Reputation: 623
In the following dataset, I want to remove all rows starting at the first instance, sorted by Time
and grouped by ID
, that Var
is TRUE. Put differently, I want to subset all rows for each ID
by those which are FALSE up until the first TRUE, sorted by Time
.
ID <- c('A','B','C','A','B','C','A','B','C','A','B','C')
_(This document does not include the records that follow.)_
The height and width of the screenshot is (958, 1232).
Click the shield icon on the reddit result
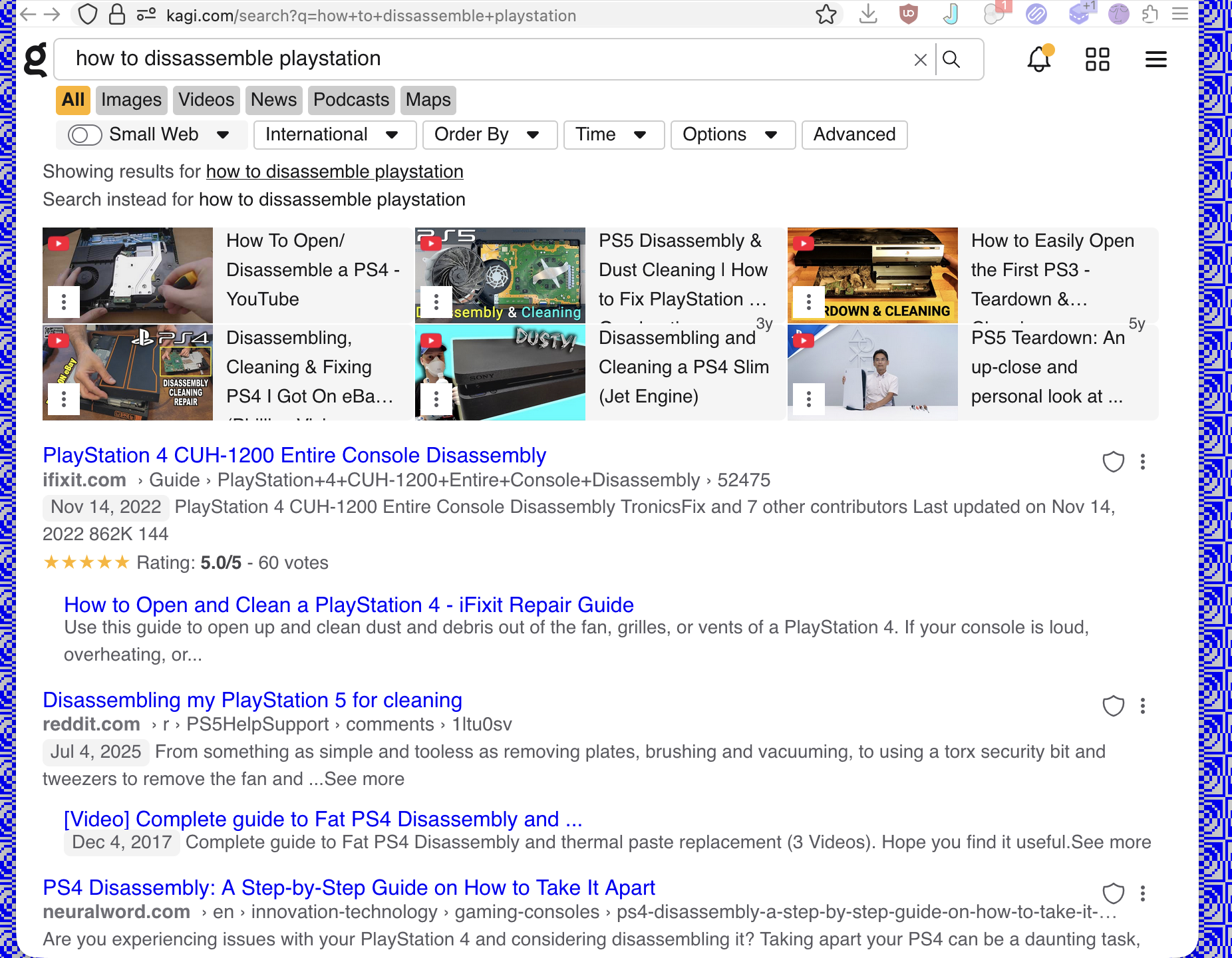tap(1114, 707)
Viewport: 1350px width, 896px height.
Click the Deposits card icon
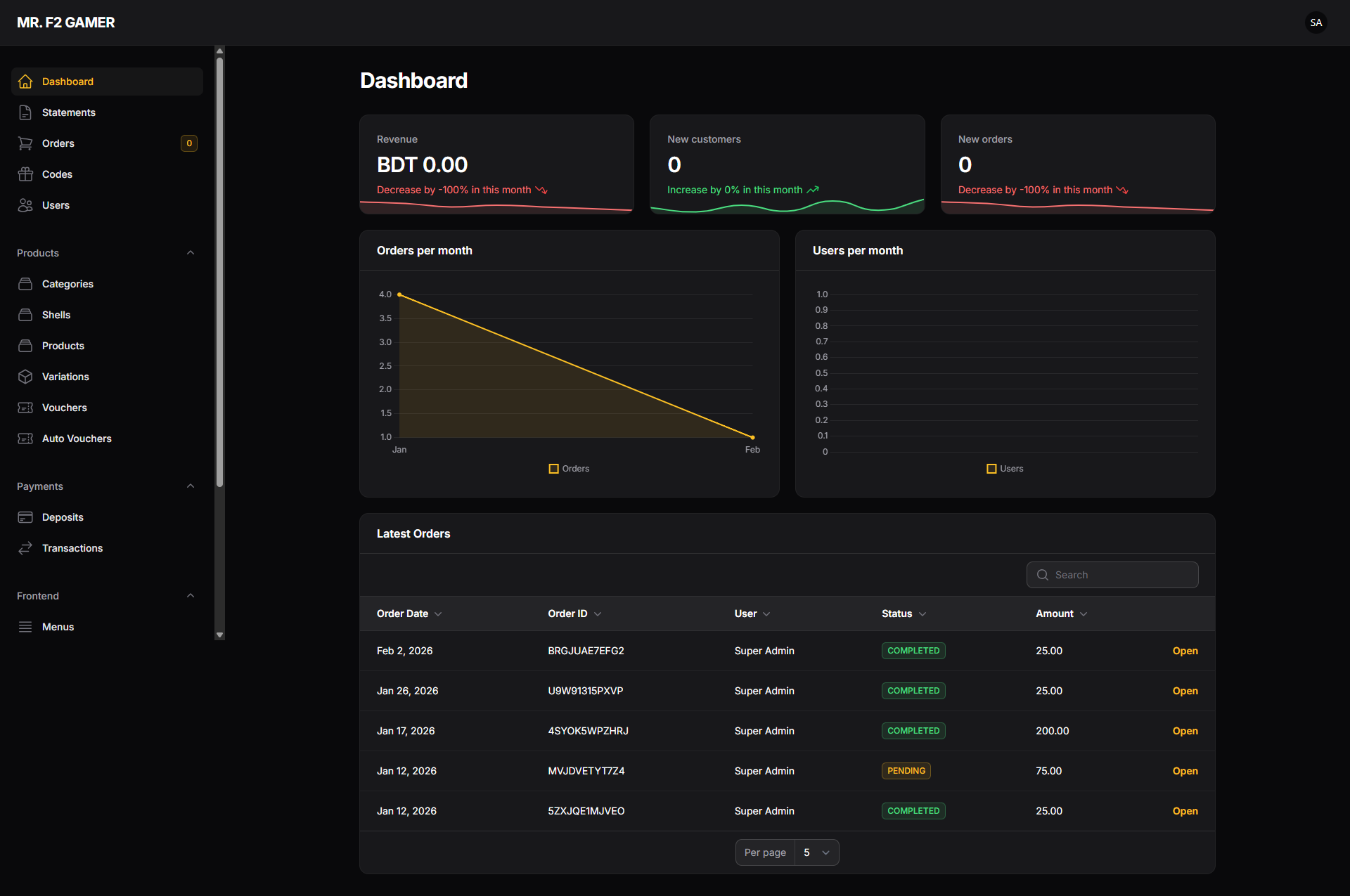(x=25, y=517)
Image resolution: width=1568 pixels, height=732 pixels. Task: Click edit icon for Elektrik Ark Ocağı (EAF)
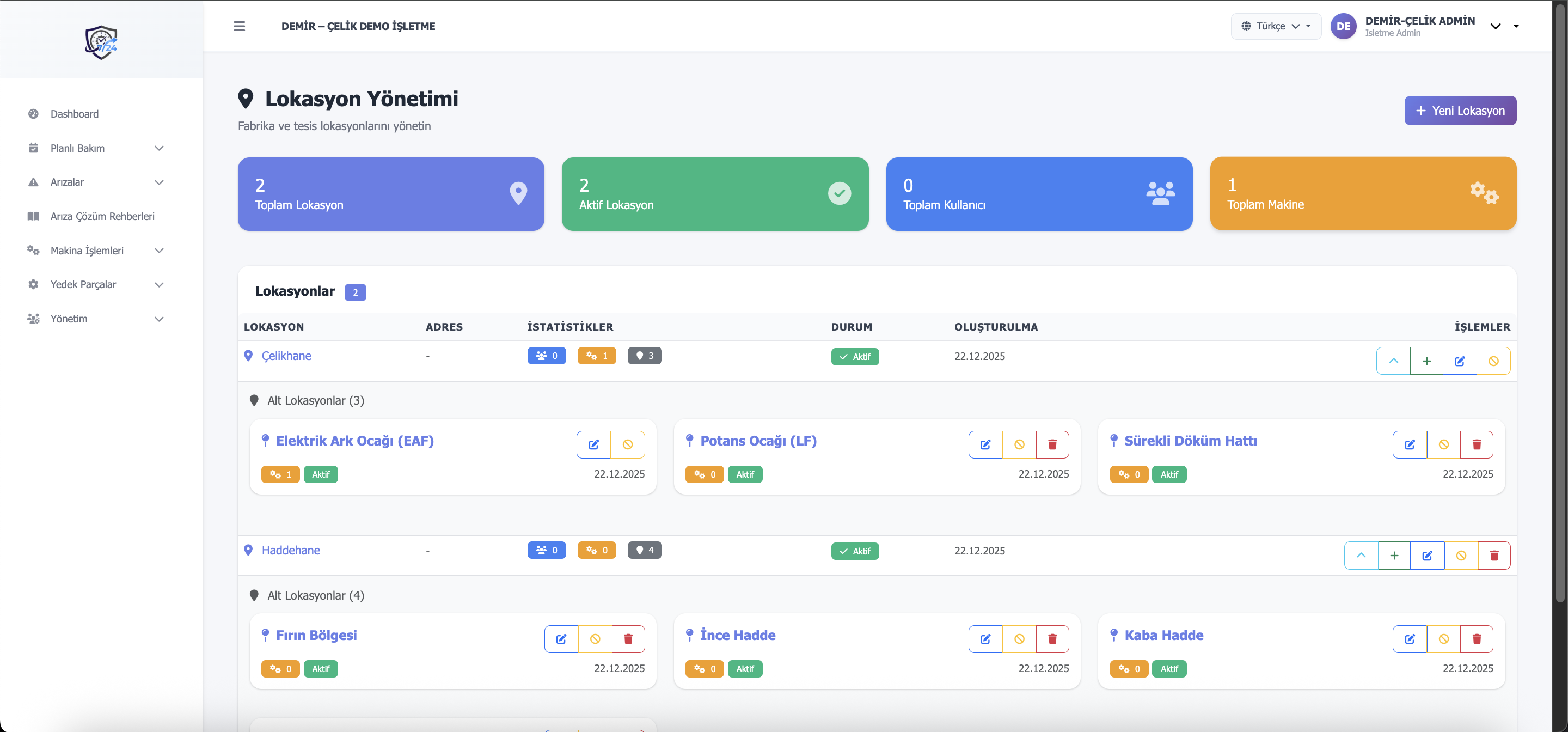593,444

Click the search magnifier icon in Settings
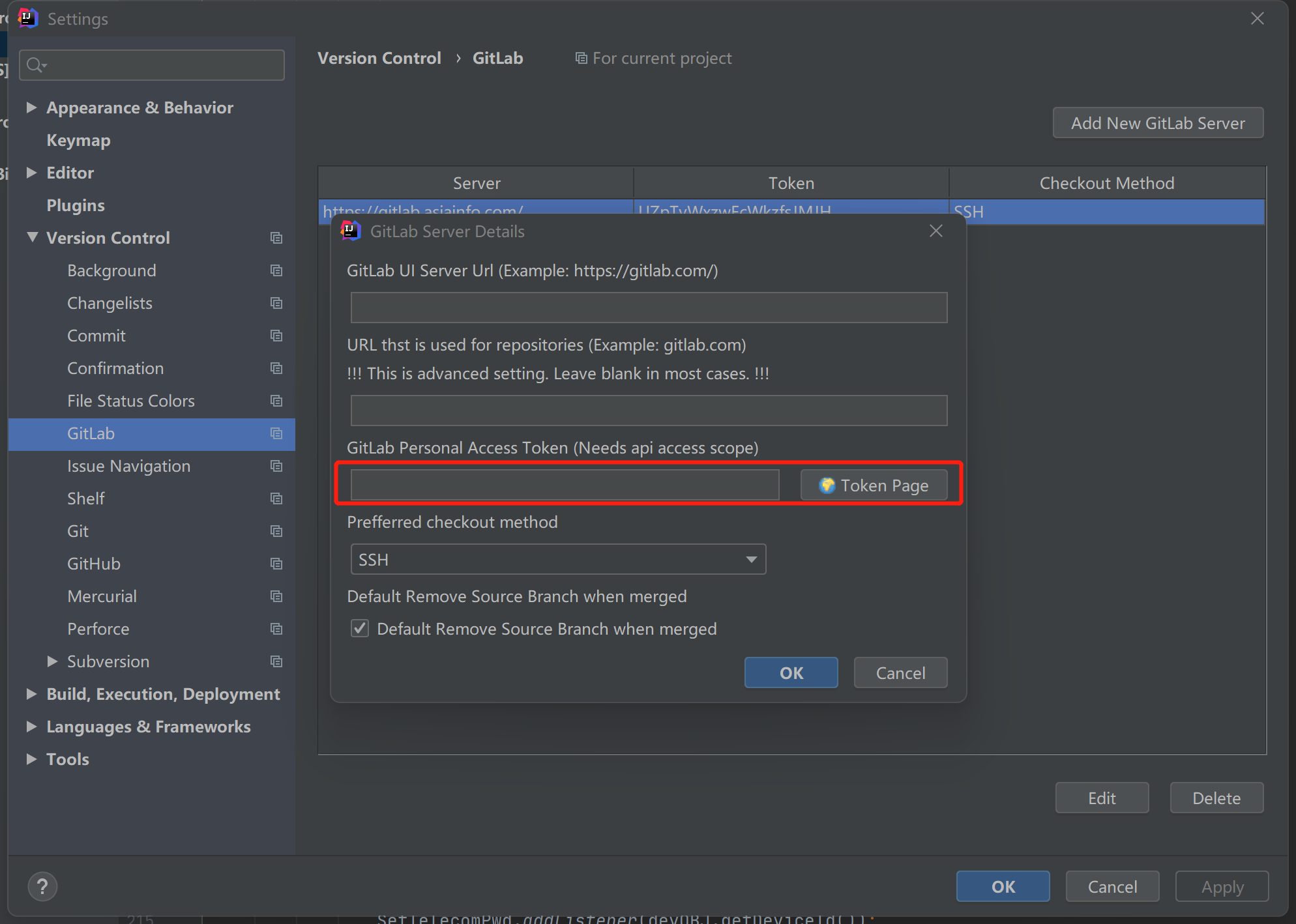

Time <- c(3,3,3,6,6,6,9,9,9,12,12,12)
Var <- c(F,F,F,T,T,F,T,T,F,T,F,T)
data = data.frame(ID, Time, Var)
data
ID Time Var
1 A 3 FALSE
2 B 3 FALSE
3 C 3 FALSE
4 A 6 TRUE
5 B 6 TRUE
6 C 6 FALSE
7 A 9 TRUE
8 B 9 TRUE
9 C 9 FALSE
10 A 12 TRUE
11 B 12 FALSE
12 C 12 TRUE
The desired result for this data frame should be:
ID Time Var
A 3 FALSE
B 3 FALSE
C 3 FALSE
C 6 FALSE
C 9 FALSE
Note that the solution should not only remove rows where Var
== TRUE, but should also remove rows where Var
== FALSE but this follows (in Time
) another instance where Var
== TRUE for that ID
.
I've tried many different things but can't seem to figure this out. Any help is much appreciated!
Upvotes: 1
Views: 759
Reputation: 18622
You can do this with the cumall
verb as well:
library(dplyr)
data %>%
dplyr::group_by(ID) %>%
dplyr::filter(dplyr::cumall(!Var))
ID Time Var
<chr> <dbl> <lgl>
1 A 3 FALSE
2 B 3 FALSE
3 C 3 FALSE
4 C 6 FALSE
5 C 9 FALSE
cumall(!x): all cases until the first TRUE
Upvotes: 0
Reputation: 16277
Here's how to do that with dplyr
using group_by
and cumsum
.
The rationale is that Var is a logical vector where FALSE is equal to 0 and TRUE is equal to 1. cumsum
will remain at 0 until it hits the first TRUE.
library(dplyr)
data%>%
group_by(ID)%>%
filter(cumsum(Var)<1)
ID Time Var
<fctr> <dbl> <lgl>
1 A 3 FALSE
2 B 3 FALSE
3 C 3 FALSE
4 C 6 FALSE
5 C 9 FALSE
Here's the equivalent code with data.table
:
library(data.table)
data[data[, .I[cumsum(Var) <1], by = ID]$V1]
ID Time Var
1: A 3 FALSE
2: B 3 FALSE
3: C 3 FALSE
4: C 6 FALSE
5: C 9 FALSE
Upvotes: 2
Reputation: 1709
This data.table
solution should work.
library(data.table)
> setDT(data)[, .SD[1:(which.max(Var)-1)], by=ID]
ID Time Var
1: A 3 FALSE
2: B 3 FALSE
3: C 3 FALSE
4: C 6 FALSE
5: C 9 FALSE
Given that you want all the values up to the first TRUE value, which.max
is the way to go.
Upvotes: 0